In this Festschrift, leading commentators explore key themes from his work. The first theme is the nature of executive power. Claire Charters argues that the future New Zealand constitution must pay greater attention to Māori legal concepts and substantive protections for tangata whenua. She suggests that a pressing concern is holding the Executive to account and restraining its power, particularly vis-à-vis Māori. Edward Willis examines the legitimate extent of ‘third source’ powers in the context of constitutional pragmatism.
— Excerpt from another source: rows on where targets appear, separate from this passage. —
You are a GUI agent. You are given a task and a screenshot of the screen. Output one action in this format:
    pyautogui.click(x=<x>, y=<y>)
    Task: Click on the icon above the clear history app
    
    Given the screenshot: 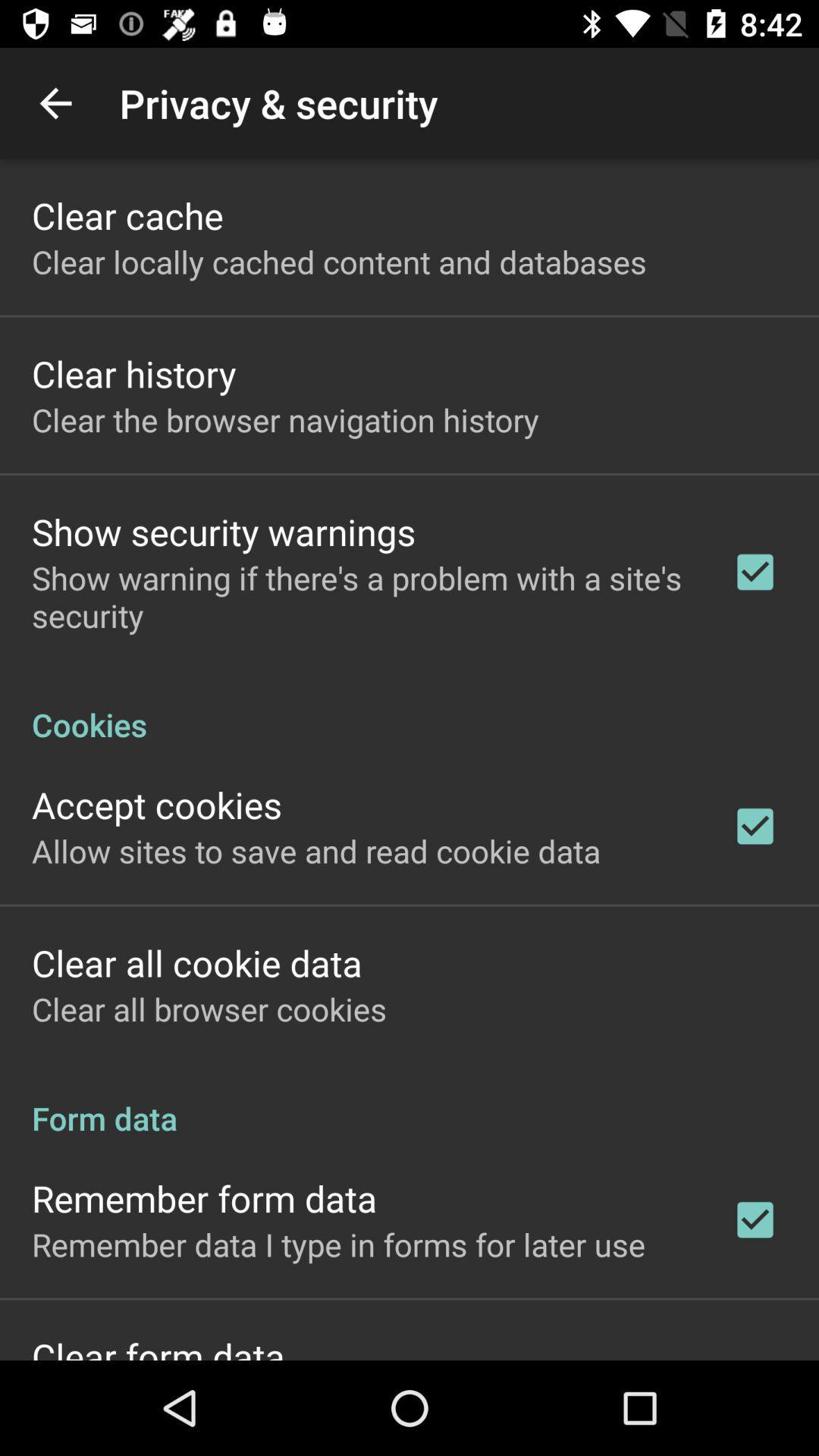 What is the action you would take?
    pyautogui.click(x=338, y=262)
    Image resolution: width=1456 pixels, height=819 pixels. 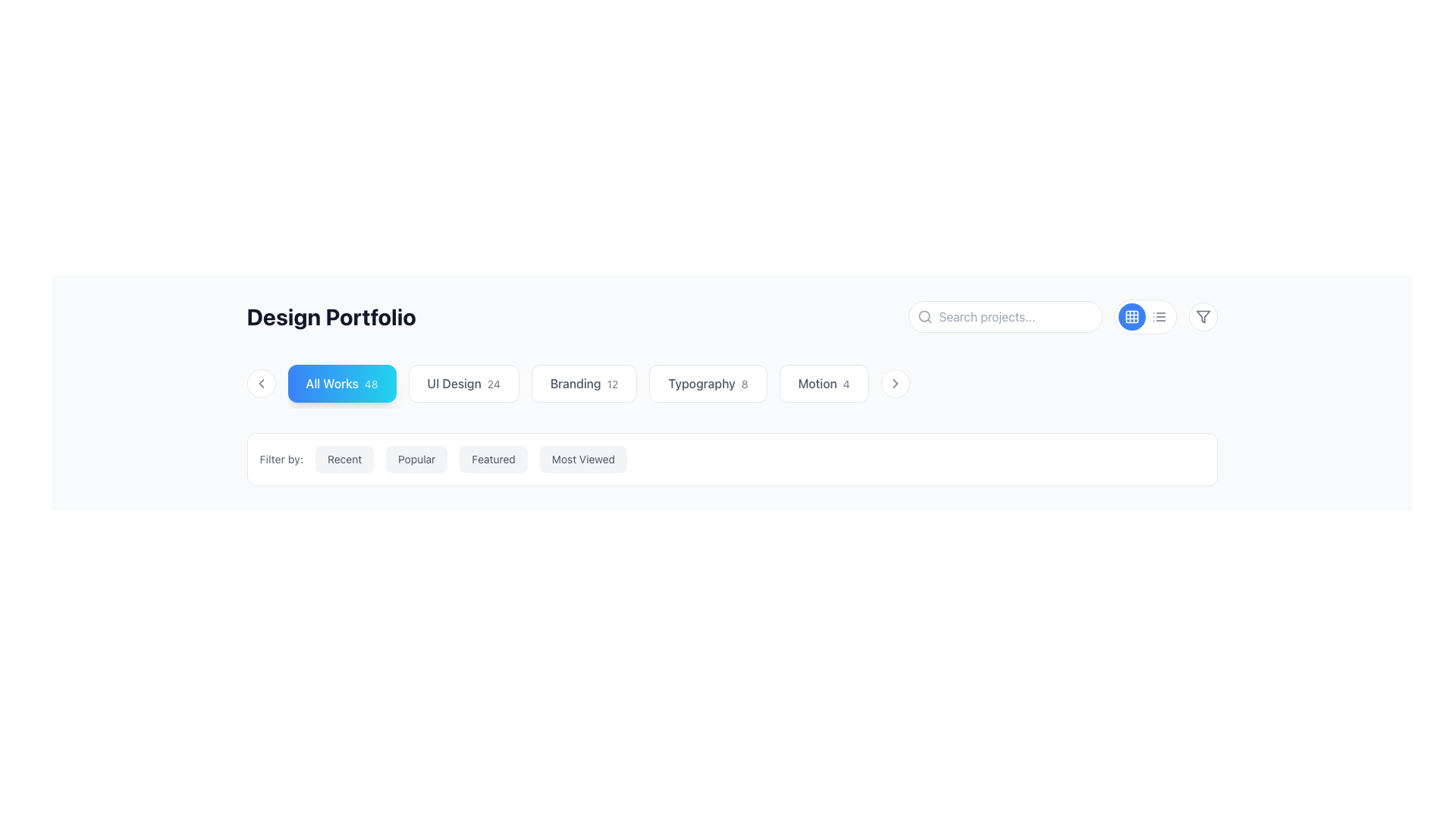 What do you see at coordinates (924, 315) in the screenshot?
I see `the search icon located within the search input field at the top right section of the interface, which enhances the user's understanding and accessibility of the input field` at bounding box center [924, 315].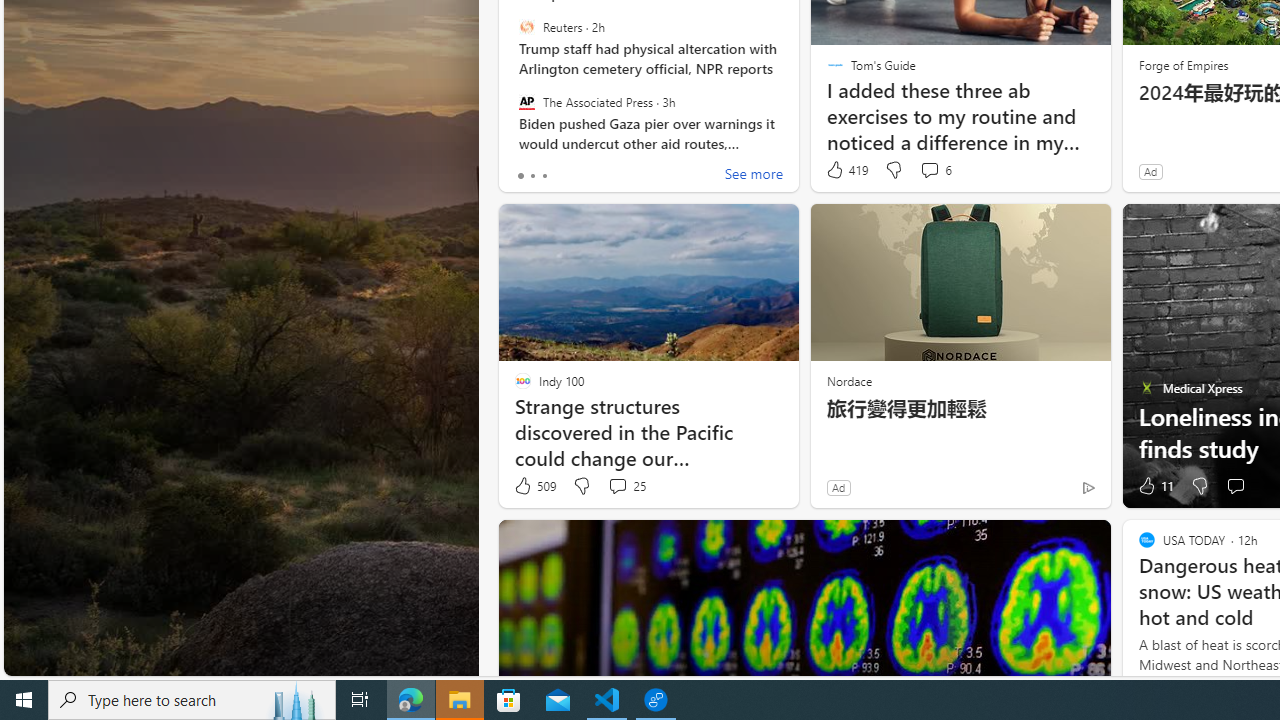 This screenshot has height=720, width=1280. What do you see at coordinates (846, 169) in the screenshot?
I see `'419 Like'` at bounding box center [846, 169].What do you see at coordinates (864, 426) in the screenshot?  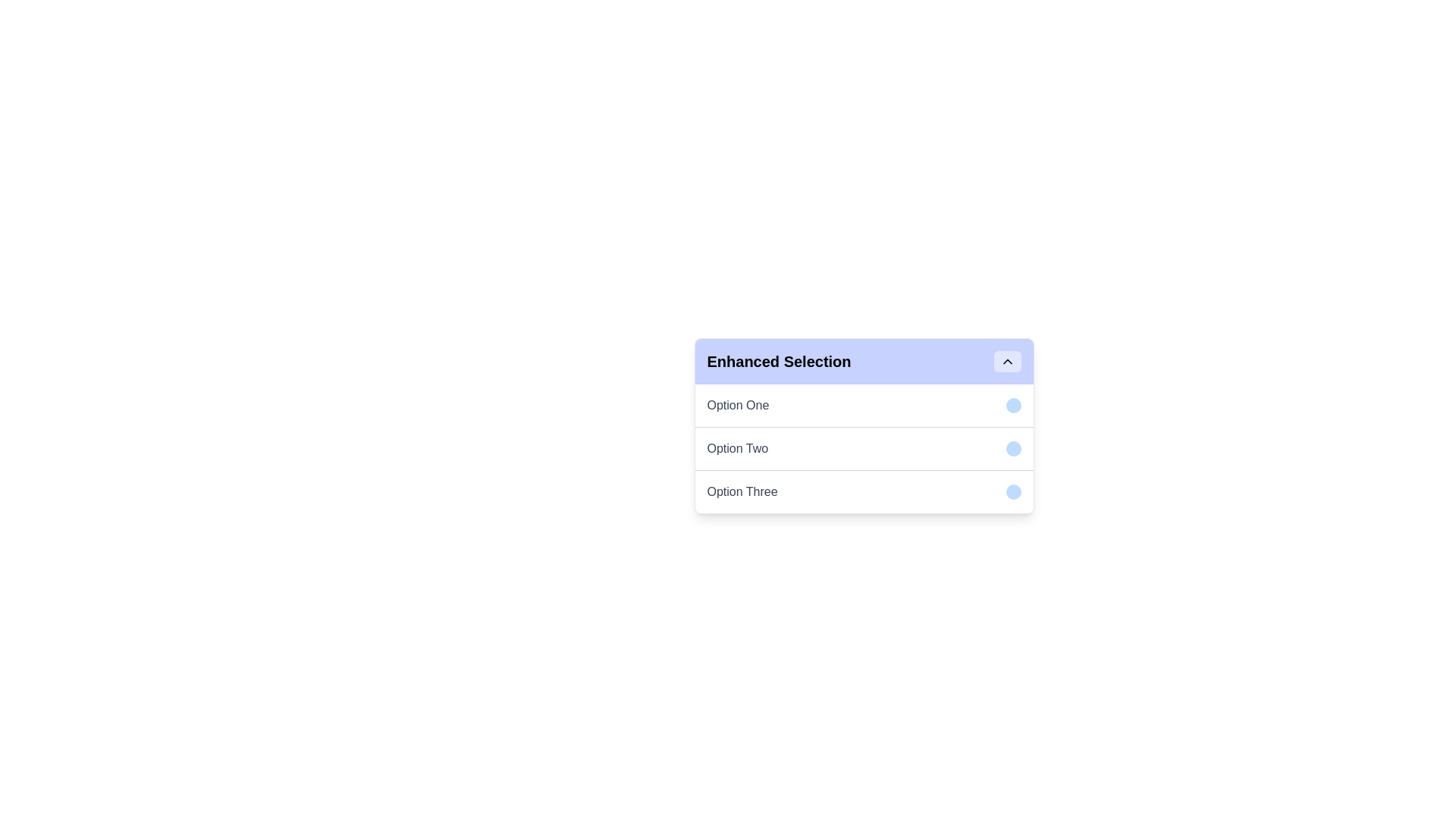 I see `the Dropdown menu` at bounding box center [864, 426].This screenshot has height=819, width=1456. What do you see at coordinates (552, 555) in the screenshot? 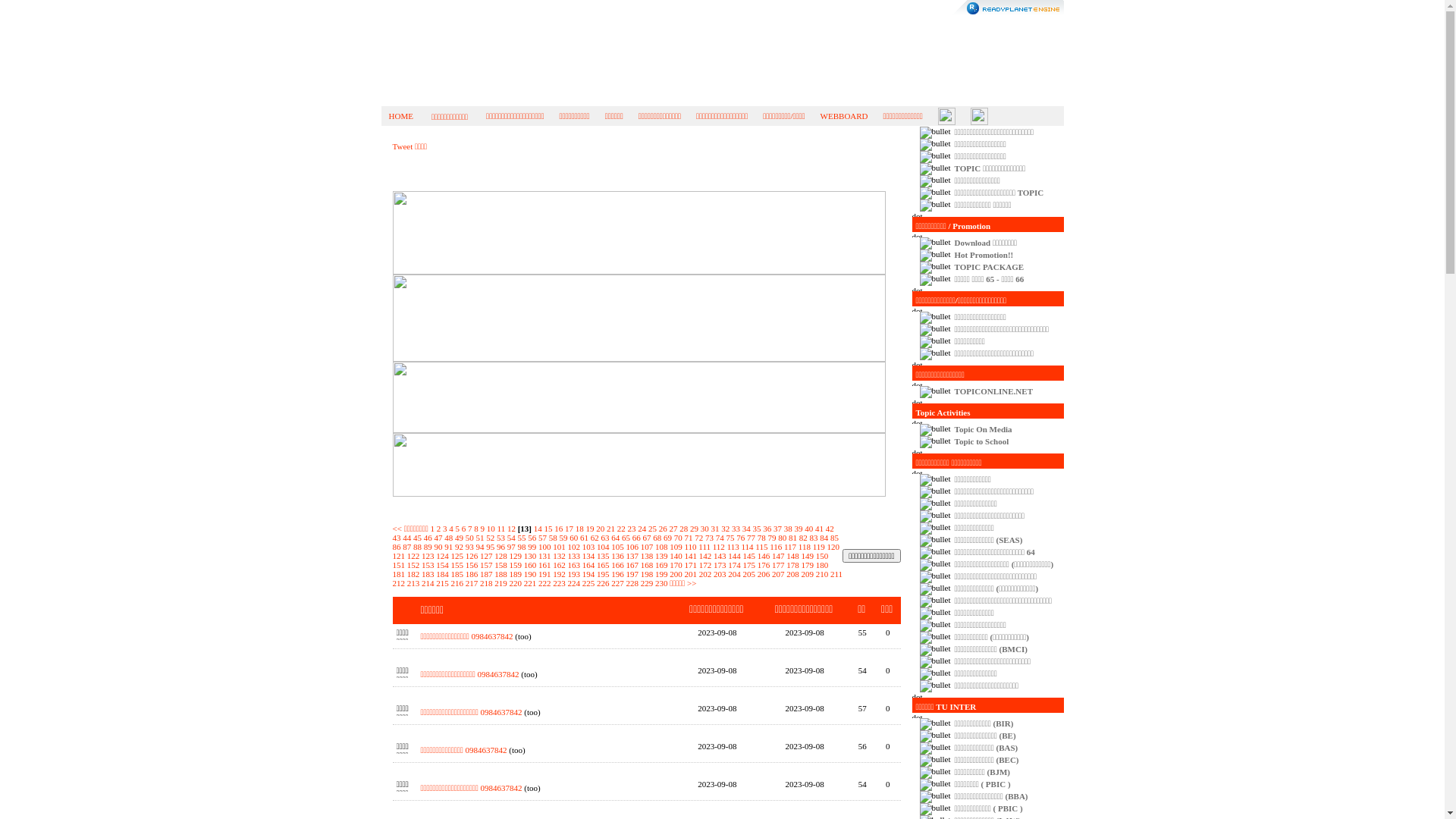
I see `'132'` at bounding box center [552, 555].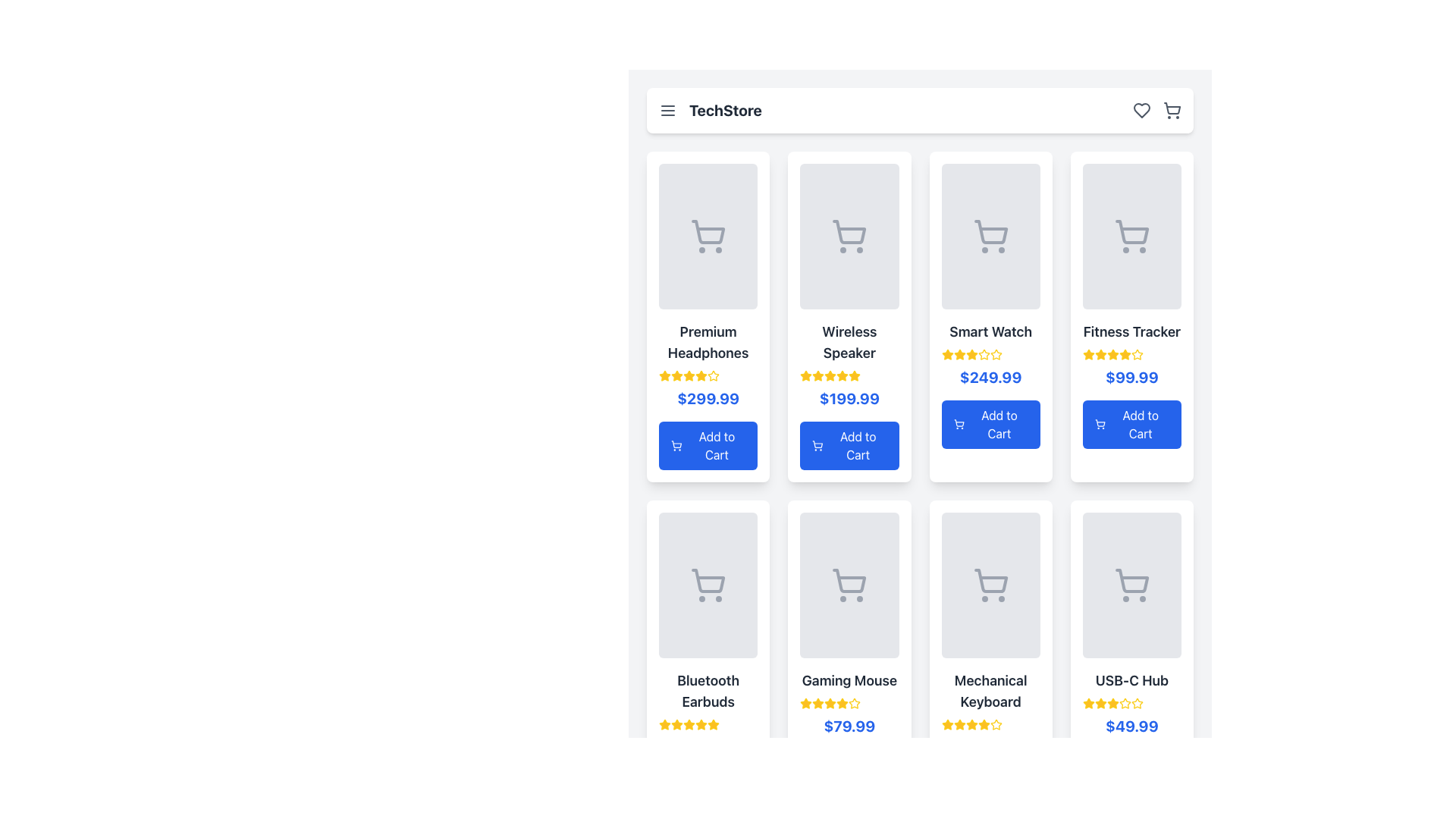 The height and width of the screenshot is (819, 1456). Describe the element at coordinates (712, 375) in the screenshot. I see `the fifth star-shaped rating icon outlined in yellow, located below the 'Premium Headphones' title and above the product price` at that location.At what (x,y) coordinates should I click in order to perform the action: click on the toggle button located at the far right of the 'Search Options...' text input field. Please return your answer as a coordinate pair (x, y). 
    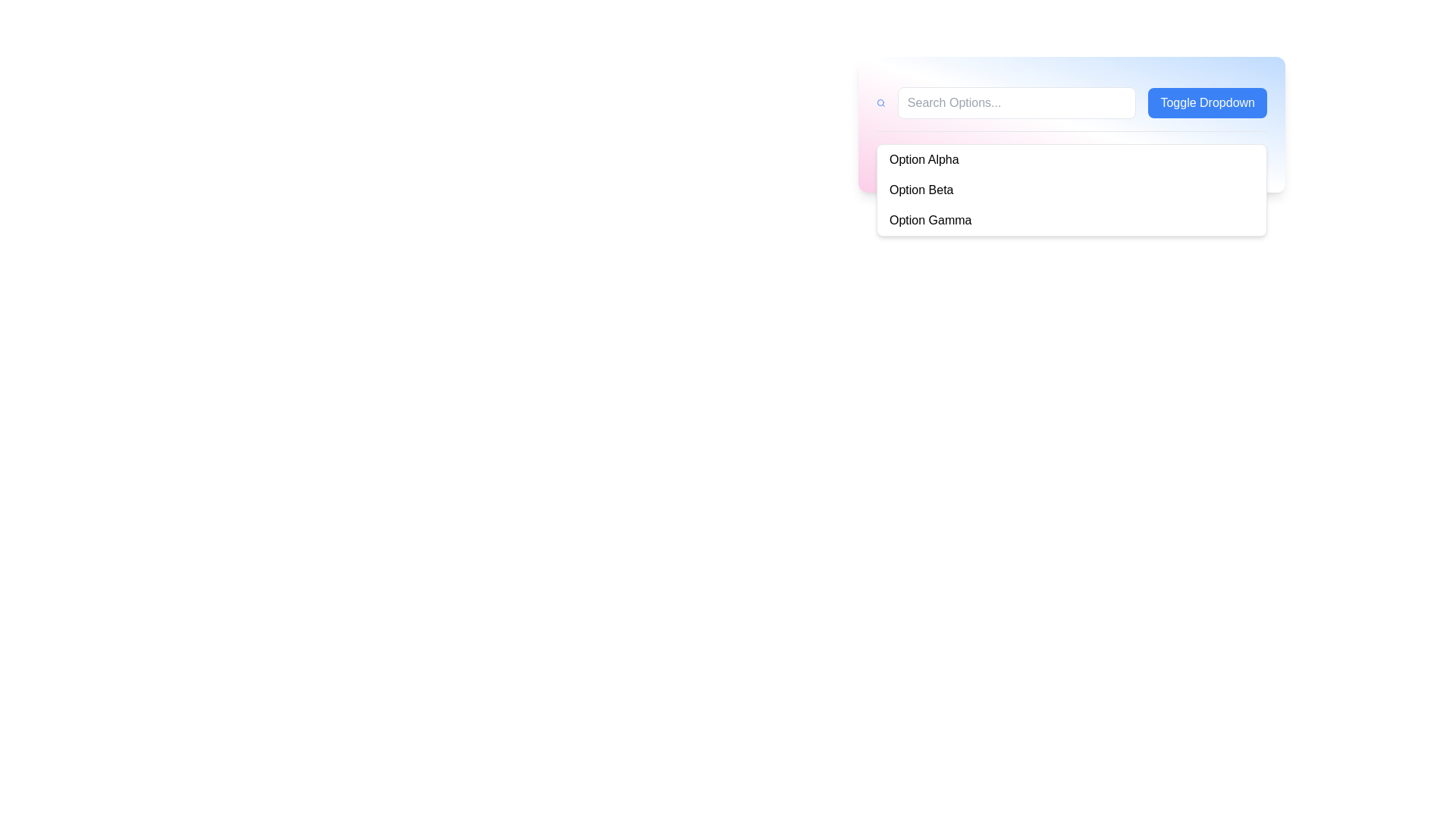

Three sections discuss issues concerning the judiciary. In the first section, Nicola Wheen discusses the problems inherent in ambiguous standards of environmental protection. The second section deals with judicial method and creativity. John Ip argues that the remedy of declarations of inconsistency with enumerated rights amounts to justifiable judicial creativity; Taylor Burgess critiques courts’ unwillingness to lead social change, while Paul Rishworth examines the creativity inherent in judicial restraint. Caroline Foster extends the volume’s analysis to international law, arguing that creativity by international courts and tribunals has given rise to global regulatory standards. The third section addresses judicial appointment and accountability. Sir Edmund Thomas argues that more independence is required in judicial appointments’ processes, while ATH Smith argues that more protections are needed to protect judicial independence.

The final theme concerns the future of the unwritten constitution. John Dawson explores the place of Te Tiriti o Waitangi (the Treaty of Waitangi), the founding agreement between the Crown and Māori, in New Zealand’s constitutional arrangements. Paul Craig explores the difference in the modalities of constitutional change between written and unwritten constitutions. Finally, Sam Bookman discusses the role of constitutional scholars in the unwritten constitution.

As courts and legislatures around the world grapple with the changing demands made of public law, this volume addresses important questions about the powers of the state, the role of judges, and Crown-Indigenous relations. This book engages with these questions through a distinctive approach that is both pragmatic and nuanced. This volume is indispensable for students, scholars and practitioners engaged in the study of common law constitutions in New Zealand and beyond.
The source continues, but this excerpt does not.